AI Summary of Commission Delegated Directive (EU) 2017/593 of 7 April 2016 supplementing Directive 2014/65/EU of the European Parliament and of the Council with regard to safeguarding of financial instruments and funds belonging to clients, product governance obligations and the rules applicable to the provision or reception of fees, commissions or any monetary or non-monetary benefits (Text with EEA relevance) (MiFID II Delegated Directive)
The Commission Delegated Directive (EU) 2017/593 outlines critical obligations for investment firms under Directive 2014/65/EU, enhancing investor protection through strict safeguarding of client assets.

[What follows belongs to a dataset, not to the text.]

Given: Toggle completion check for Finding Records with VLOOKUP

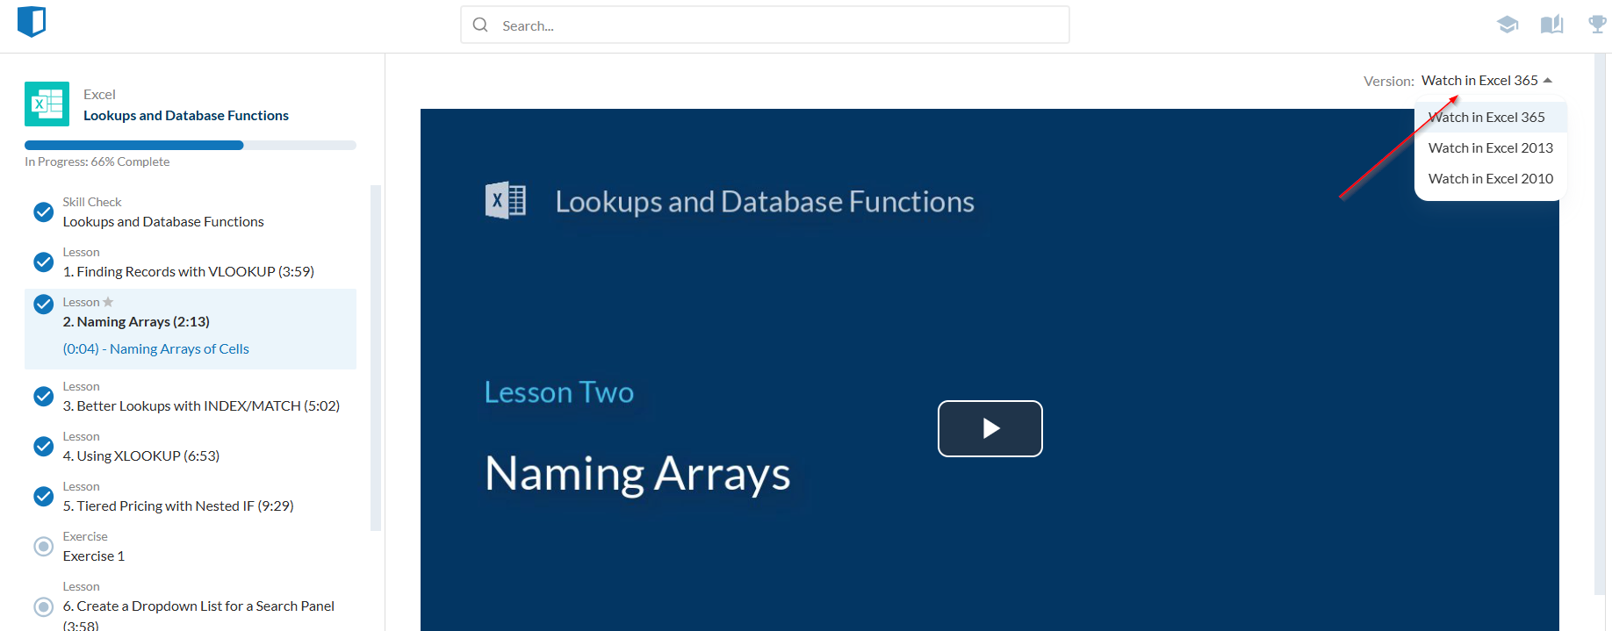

It mandates firms to maintain transparent records, conduct regular reconciliations, and segregate client assets effectively. A designated officer must oversee compliance with these obligations, ensuring firms manage risks associated with client funds and financial instruments responsibly.
Additionally, the Directive establishes product governance requirements, insisting on robust frameworks for the manufacture and distribution of financial products. It specifically addresses the need for investment firms to conduct thorough assessments of target markets and risks, ensuring products align with client needs. Furthermore, conditions surrounding the receipt of fees and commissions are enforced to prevent conflicts of interest, promoting clear disclosures and accountability in client interactions.